An overloaded truck travels though the street of Phnom Penh yesterday afternoon.
An overloaded truck travels though the street of Phnom Penh yesterday afternoon. Pha Lina

Transport Ministry collects $300K in fines over 5 months

Some 500 overloaded trucks have been stopped and collectively fined more than $300,000 by the Ministry of Public Works and Transport in the past five months.

According to a series of reports by the ministry, inspection stations across the country collected a total of $310,000 from 532 trucks found to exceed the weight limit – by anywhere from four to 48 tonnes – from May to September this year.

“We are committed to cracking down on 100 percent [of overloaded trucks] in order to reduce road damage,” Transport Minister Sun Chanthol said in a meeting on Wednesday. “We do not care who the overloaded trucks belong to . . we abide by the law and fine all of them without exception.”
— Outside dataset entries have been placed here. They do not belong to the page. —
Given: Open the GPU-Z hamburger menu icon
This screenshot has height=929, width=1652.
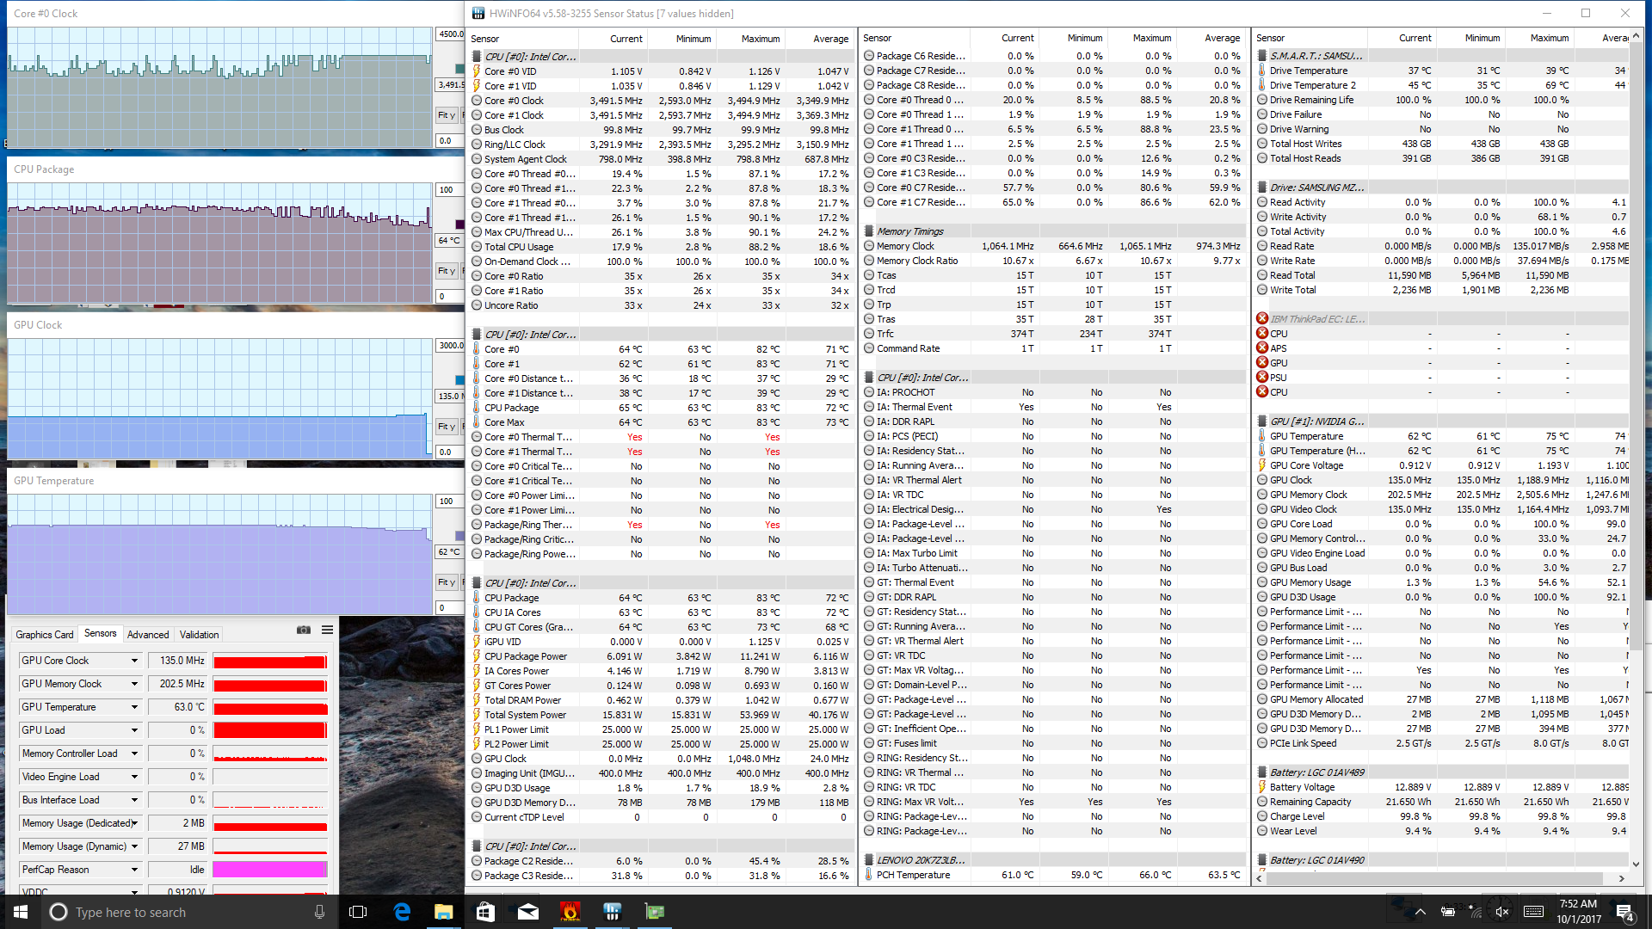Looking at the screenshot, I should coord(327,631).
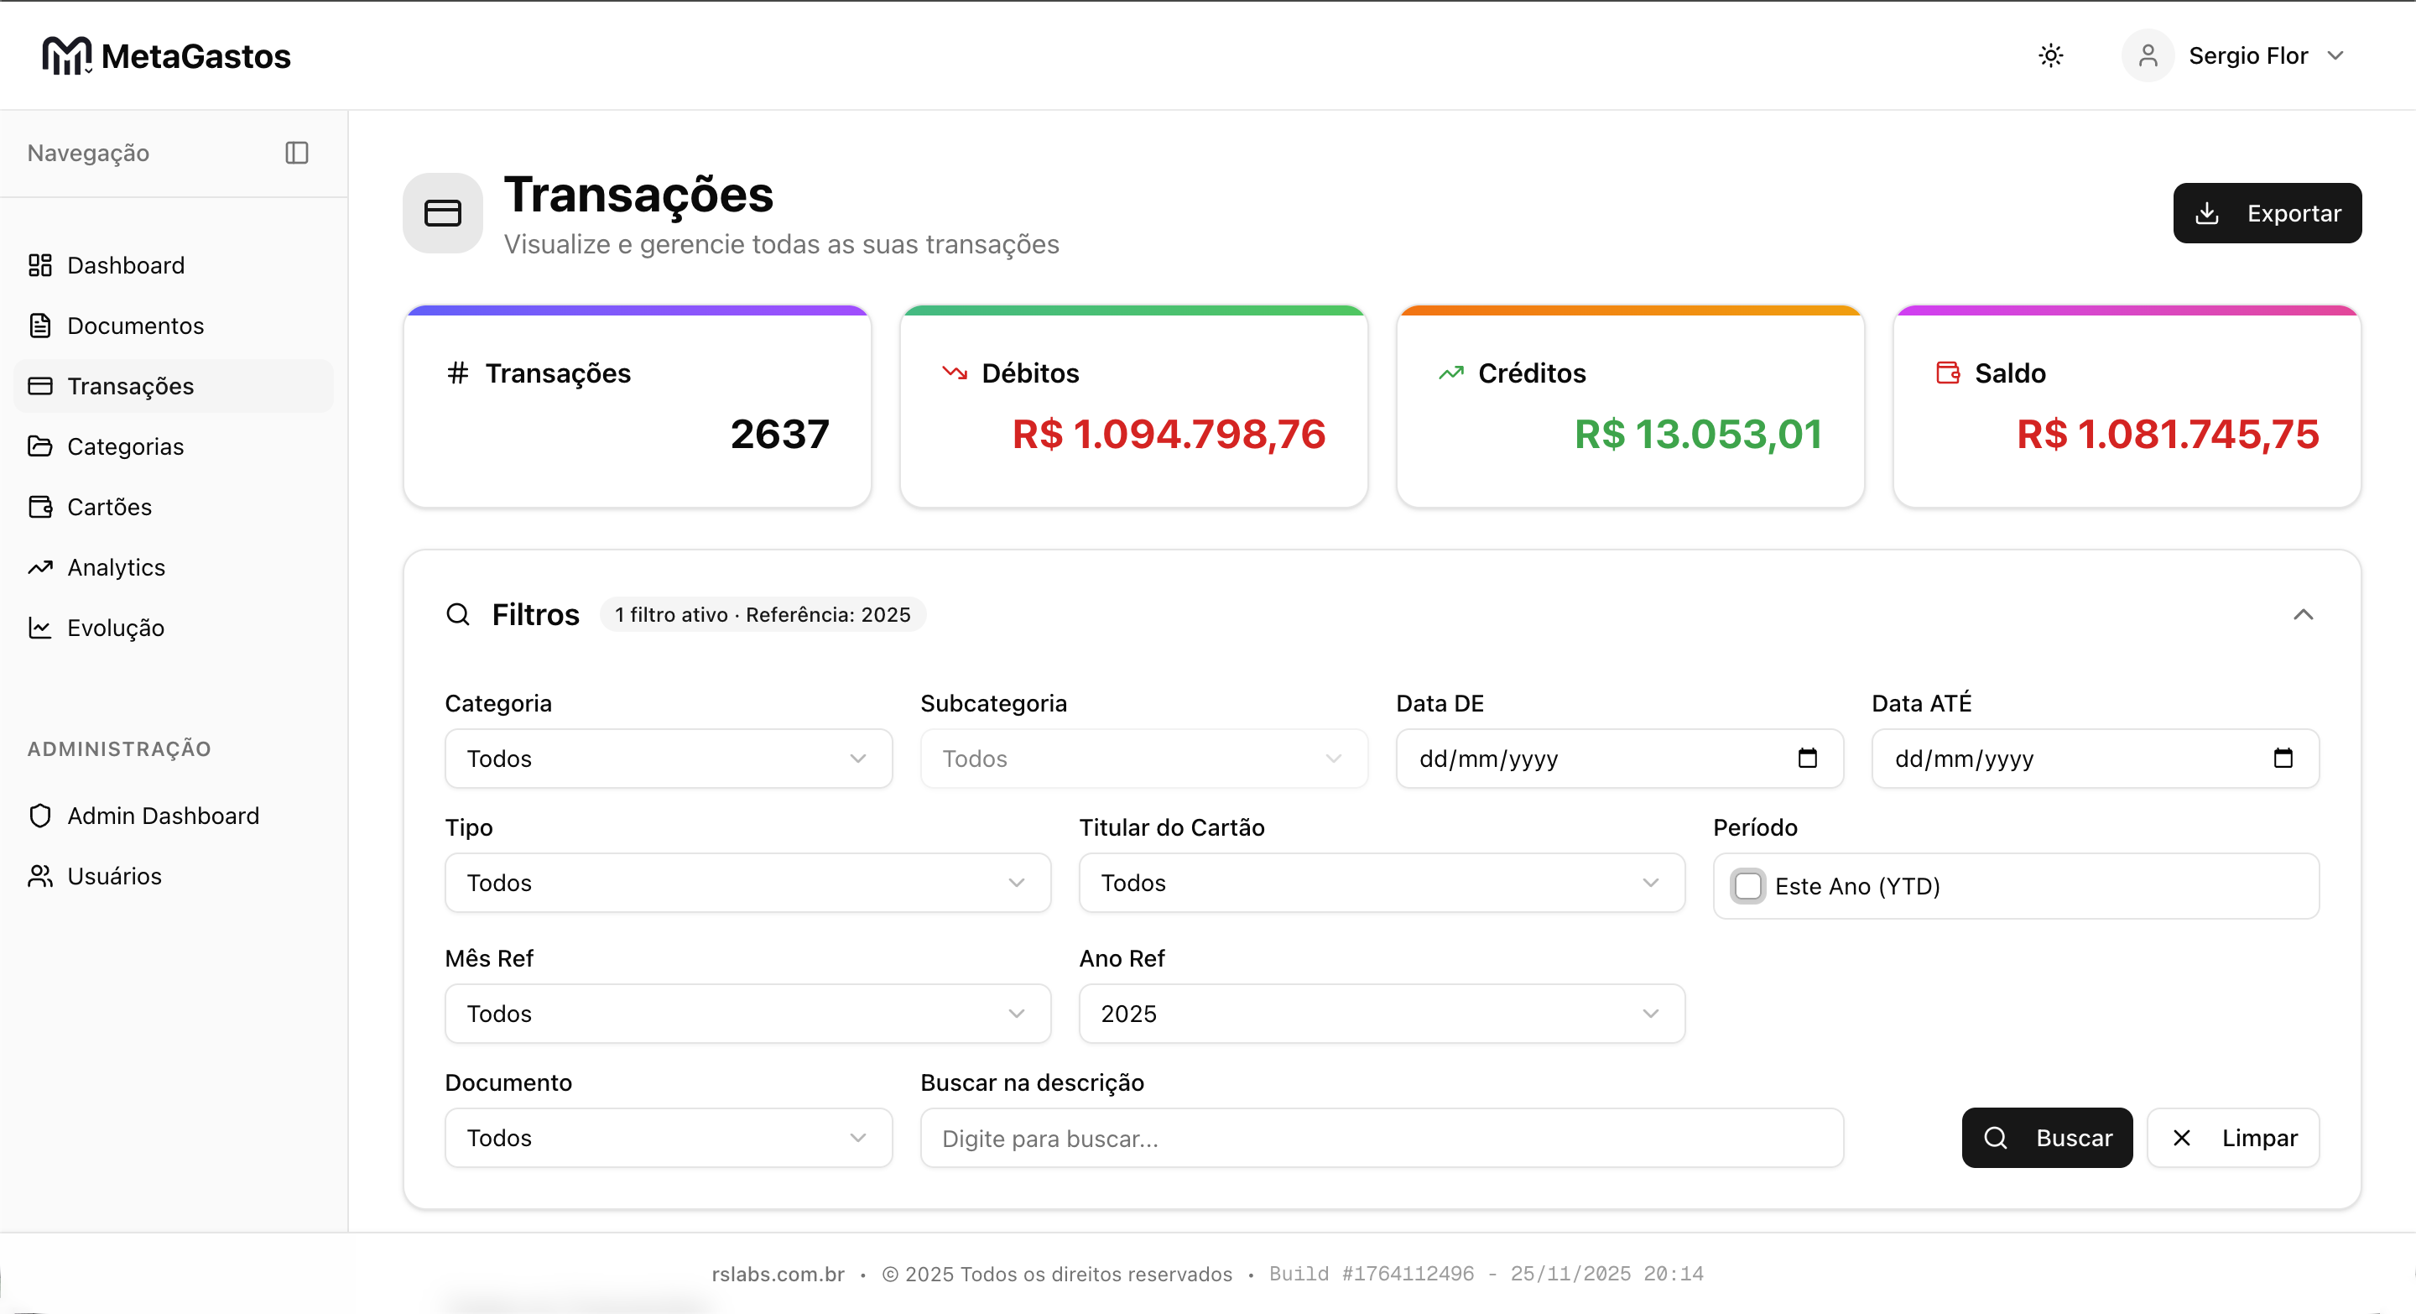
Task: Expand the Titular do Cartão dropdown
Action: click(1381, 883)
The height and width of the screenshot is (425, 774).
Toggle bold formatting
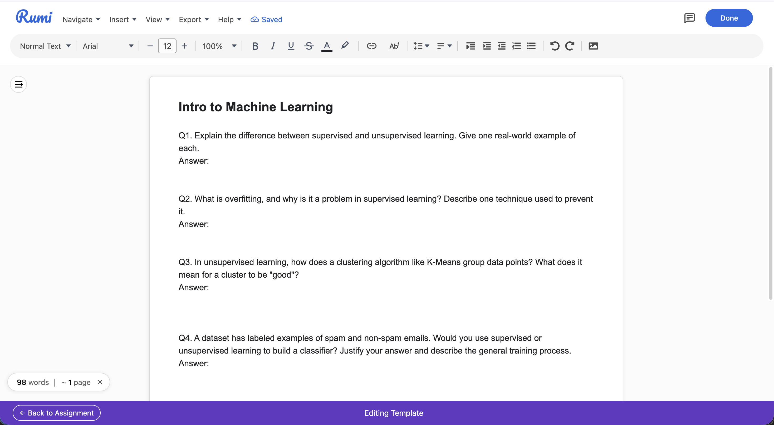click(255, 46)
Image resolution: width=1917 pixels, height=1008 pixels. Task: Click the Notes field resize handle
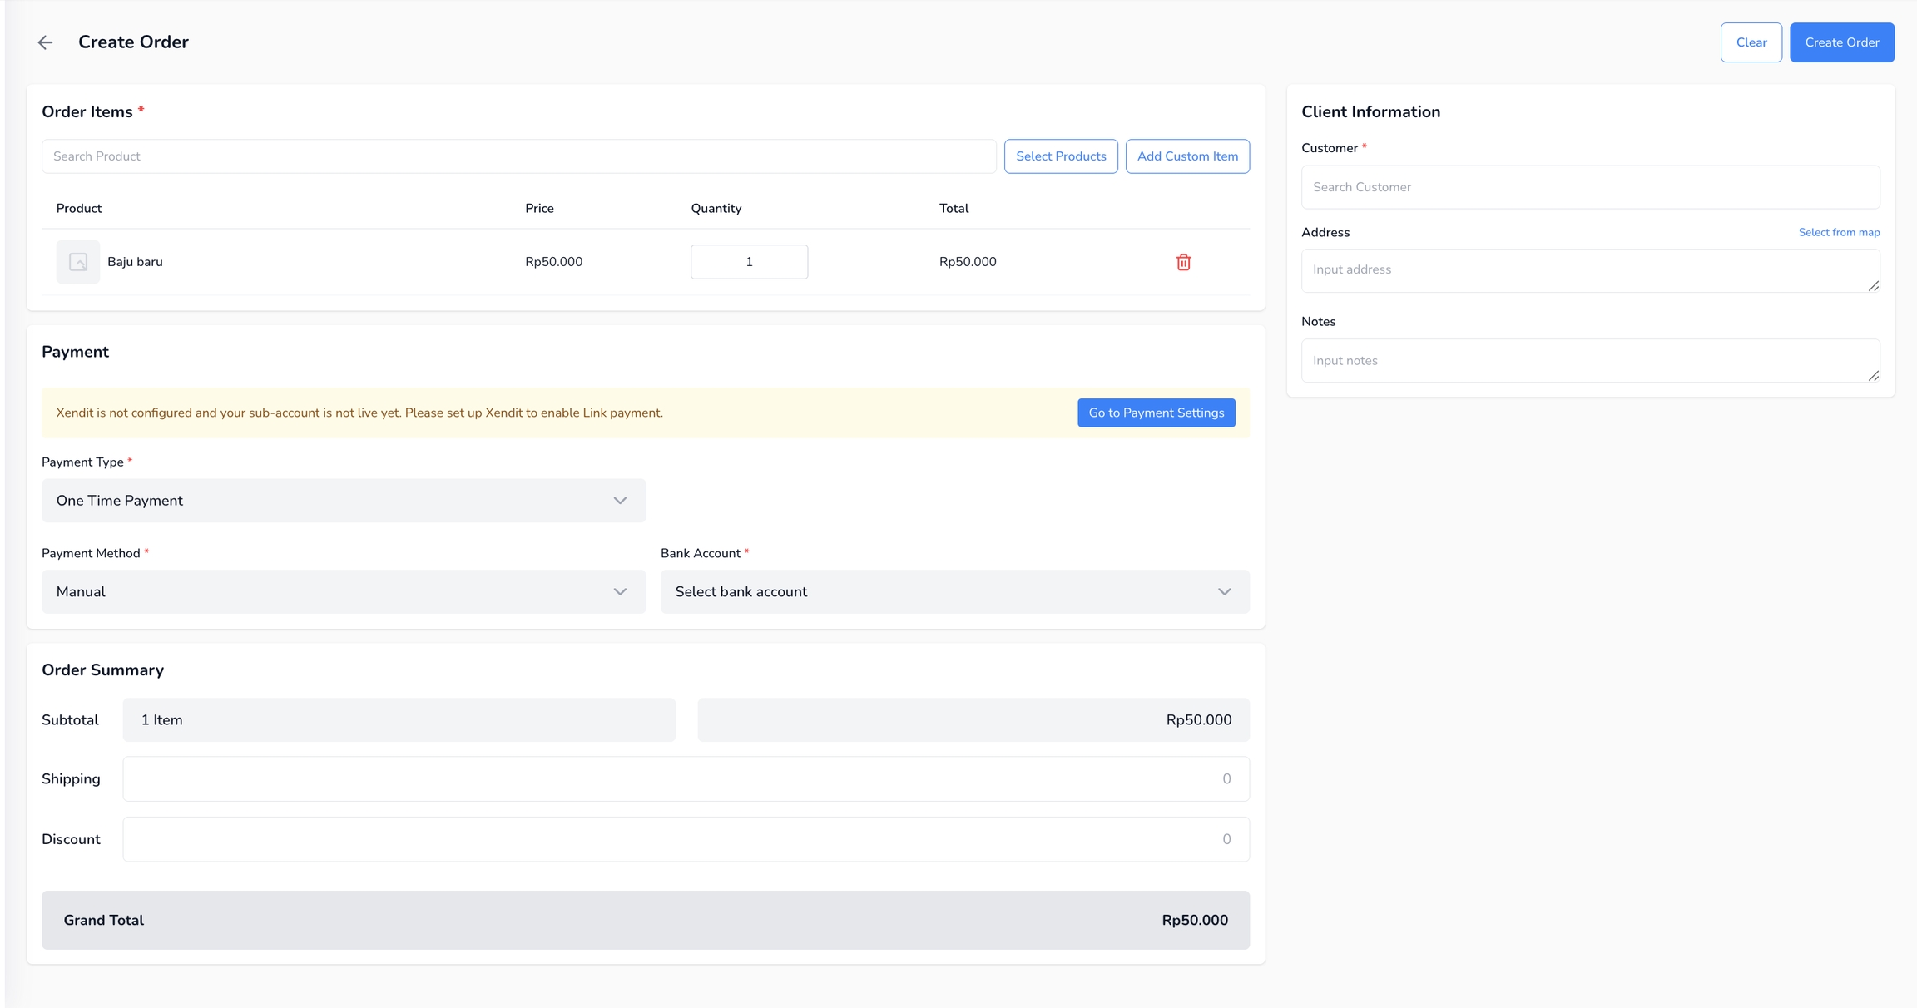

The crackdown will be carried out by a newly established task force comprising the police, ministry officials, experts and technicians, he said, who will be dispatched across the country to demand overloaded truck drivers dismantle modifications that allow their vehicles to carry heavier loads than legally allowed.

The task force will be allowed to dismantle the modifications on behalf of truck owners for a service fee, he added.

San Chey, executive director of the Affiliated Network for Social Accountability, acknowledged the importance of the task force, but said that it has to “work hard and be active”, in addition to being “transparent and accountable in order to avoid criticism”.

A previous version of this article's headline misstated the amount of fines collected. It is $300,000, not $500,000.